Dessen unbenommen haben sich auch die LKW-Folgen von Autofocus zur vollsten Zufriedenheit ihrer Initiatoren entwickelt. Zeitweise gelang es ihnen sogar, die Qualität der Zeit im Bild zu übertreffen – zumindest, wenn es nach dieser begeisterten Branchenmitteilung von 2016 geht:
Der von den heimischen Lkw-Importeuren initiierte Imagebeitrag „Vom Lkw zum Innovationsträger“ wurde im Teletest […] zur qualitativ besten Sendung des Tages auf ORF 1 und ORF 2 gewählt, womit man vor den ORF-Produktionen wie ZIB, Wetter, Seitenblicke etc. rangiert. (STRAGÜ, 15.03.2016)

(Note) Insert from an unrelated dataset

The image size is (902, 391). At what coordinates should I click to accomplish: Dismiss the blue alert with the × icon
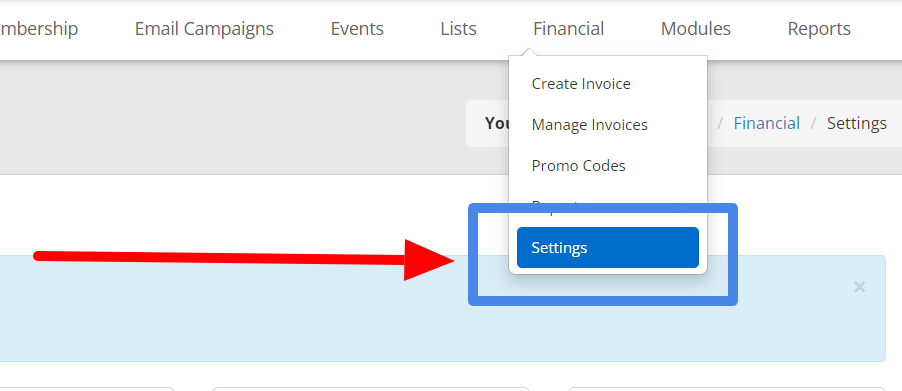(x=859, y=286)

Folgerichtig erkannte man im ORF in der Industriellenvereinigung, dass nur ein „Imagebeitrag“ zu LKW pro Sendejahr dem Newswert der gesamten Nutzfahrzeugsparte nicht annähernd gerecht wird. Und so folgte im Sommer 2017 „erstmals ein 5 Folgen umfassendes Nutzfahrzeug-Special“. Der Beginn einer Sommertradition im ORF-Programm, die bis heute besteht.
Der Status quo
Insgesamt hat sich über die Jahre am Kern von Autofocus nur wenig gewandelt. Die prominenteste Veränderung war wohl der Abgang von Moderator Christian Clerici nach dem ersten Sendejahr. Die Markenlogos werden, wie schon erwähnt, inzwischen etwas weniger prominent ins Bild gesetzt. Und zwischen den schönen Hochglanzbildern werden nun gelegentlich auch kritischere Töne angeschlagen, um dem Format eine journalistischere Anmutung zu verleihen, aber ohne den wahren Stars der Show jemals wirklich weh zu tun.
Dabei wäre Mobilität tatsächlich ein unglaublich spannendes und vielfältiges Thema. Es gäbe ein breites Feld der Berichterstattung, das weit über einen mit Gebührengeldern bezahlten Showroom für eine Industrielobby hinausreicht.